Gifted and Talented 2022

By Joyce Szuflita
Well, just when I thought that we were all done, the City threw a spanner into the works. G&T is BACK.

There will be an application for Gifted and Talented kindergarten through 3rd grade at local G&T programs.. You can find out more about the application here.
The G&T application will be open from May 31 - June 17, 2022. Offers will be made in July. Students will be recommended for the G&T lottery either through their public preks or through interviews with the DoE if they don’t attend a public prek. There is no information about what will happen to the Citywide K-8th grade programs or NEST+M which is K-12th grade. More on that as it develops.

The City isn’t listing the schools that currently have G&T programs and they are not yet on MYSCHOOLS either.
These are the schools that historically have had G&T in various local districts -
District 13: PS 282. PS 9 and 56 have voted as school communities to discontinue G&T.
District 14: PS 132
District 15: PS 32, PS 38 and PS 230
District 16: has not had a K-5th grade G&T in the recent past.
District 17: PS 316

While these (generally) single classrooms on a grade programs have had many happy families attending, I find that there is significant misunderstanding about what a G&T program actually provides. There has not been consistent requirements across the city. While they are vaguely described as accelerated instruction, what that actually means is not clear. Often it has also been described as not accelerated but enriched. Whatever.

This is what we do know:

  • They do not have smaller class sizes.

  • The classes can be the same size as a regular gen ed class with a single teacher.
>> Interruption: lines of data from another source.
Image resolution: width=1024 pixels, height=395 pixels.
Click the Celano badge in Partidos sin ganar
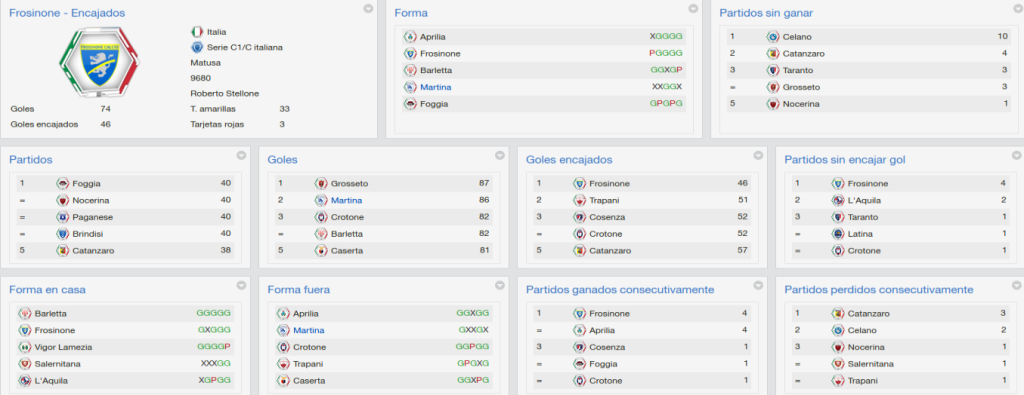coord(773,37)
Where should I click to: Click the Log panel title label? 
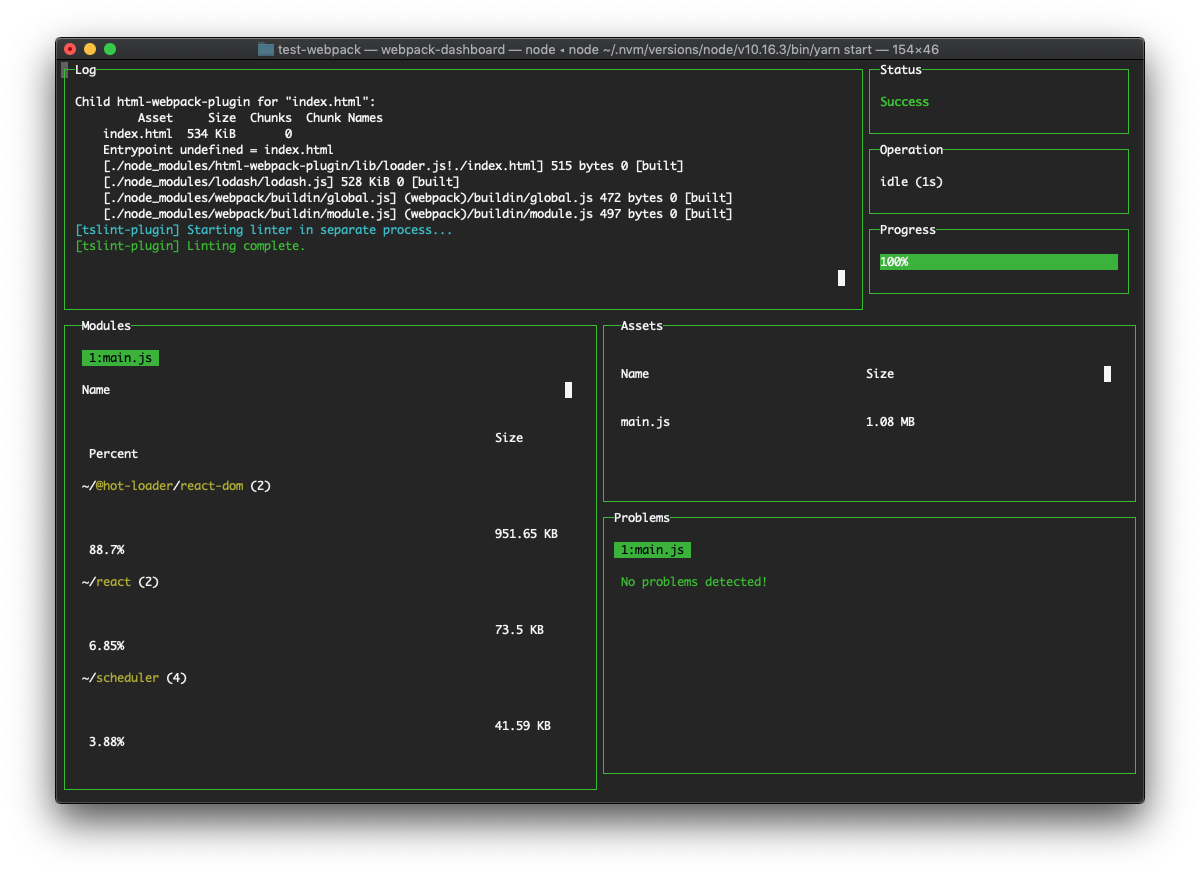point(87,70)
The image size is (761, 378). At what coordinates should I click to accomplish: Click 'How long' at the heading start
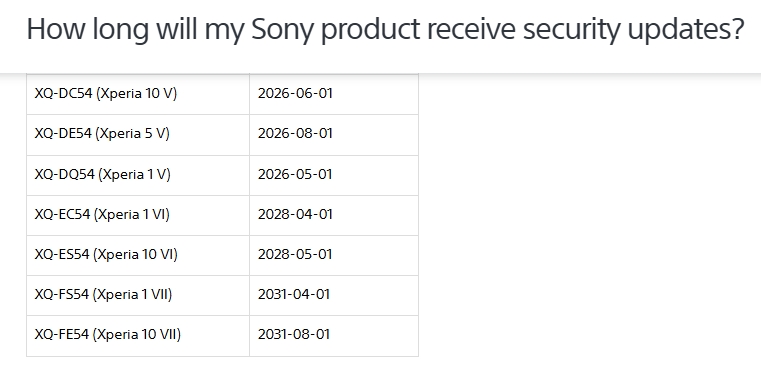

  • They don’t get any additional funding, and a single class of parents can’t fund raise for the benefit of a single class within the school. Whatever enrichments come to the school at large come to G&T.

  • The G&T students don’t get special priority for a ‘favored’ middle school. They are back in the same pool of candidates as everyone else at 5th grade.

  • While the approach may be different depending on the teacher in their class, they have the same curriculm as gen ed students.

General ed classrooms taught by talented professionals are differentiated. That means that students are reading on their own level, writing on their own level, sometimes exploring math on their own level. Many of the strongest schools in the city do not have G&T programs within them because they believe all children have gifts and challenges and they develop stronger learners when students work together with a teacher who can differentiate appropriately within the classroom. Also, it is well documented that elementary school tracking inherently supports socioeconomic divides which also tend to include racial divides within a community.
At the very least, the strategic benefit of a local G&T class may be that if you don’t like your zoned Gen Ed program, a G&T can give you an alternative option.

In addition, there will we new “Top Performer” programs (one in each district) that will be invitation only to apply, for 3rd grade and above. These are new programs and we have no idea in what schools they will be located.